Mueck accomplishes this in at least two ways. Scale and pathos. An exhausted and very Pregnant Woman (2002) towering at 8 feet is not so large that people cannot empathize with her burden. Her exaggerated size suggests the weight she bears — a tribute to motherhood.

Old Woman in Bed  (2000) appears nearly bereft of life and is a diminutive 1/2 size — the size of a child. She is curled into a white blanket, inverting in her old age.  As viewers we are forced to look down on her form, (she is displayed below eye level) eliciting a kind of empathy. In fact, staff at the gallery have commented that many people want to reach out and console the dying old woman.

The exhibition was sparse, each sculpture given enough space to define its own scale world. For example, In Bed (2005, pictured above) is supersized yet has been situated in an even more massive gallery. The male figure in Man in Boat (2002, pictured left) is 1/3 scale, but the sculpture as a whole juxtaposes the lifesize and miniscule. The rowing boat is 4 metres long.

Thirteen sculptures make up this Ron Mueck exhibition. I overheard one of the curators comment, “We like to think there are fourteen sculptures in this exhibition. The fourteenth is your journey through the space.”

Nice thought, eh?

Read up on Ron Mueck on the CCL website and then go see the show at the Art Gallery! The exhibition opens 2 October.

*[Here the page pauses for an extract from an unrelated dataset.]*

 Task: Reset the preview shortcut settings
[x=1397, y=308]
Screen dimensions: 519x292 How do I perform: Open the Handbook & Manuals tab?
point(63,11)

5 thoughts on “Down the rabbit hole at Ron Mueck exhibition?

  1. robyn stewart 3 October 2010 / 10:29 am

    Are untrained people allowed to comment? Should I say I might not know much about art but I know what I like? Oh alright then. I like them. After an attempt some years ago to see the pregnant woman in Canberra (they were very nice but she wasn’t on show and an appointment was required – I wish I could have seen where they had her stowed)I’m thrilled to see her at last and she doesn’t disappoint. Nor do the others.

    • bronnypop 3 October 2010 / 2:16 pm

      Right there with you, Robyn. I went with trepidation,(being one who is in no way properly arty, and expecting any minute to be outed as a fraud and pretender – witness my last attempt at infiltrating the art world), and left incredibly moved and vowing to bring the whole family back. The technical skill is breathtaking, but the emotional impact is also very real, and possibly even more so for those of us who have no idea of the mechanics of such art.

  2. Michael A 4 October 2010 / 7:47 am

    I now understand why he is quite happy for people to take photographs of his work. In 2D the images are amazing and pique interest but, despite having viewed the images repeatedly for nearly 2 years, nothing prepared me for the emotional impact of the art “in the flesh” so to speak. A multi-trip must see.

    • Donna 4 October 2010 / 8:37 am

      I agree, the photos can only hint at what you’ll see, and can’t convey the way the sculptures interact with each other as well as the audience. Those old ladies look like they’re having a conversation about the Woman in bed (“Would you look at her, lounging about in bed …”).

      I’ll be going back too, might even need one of those season passes.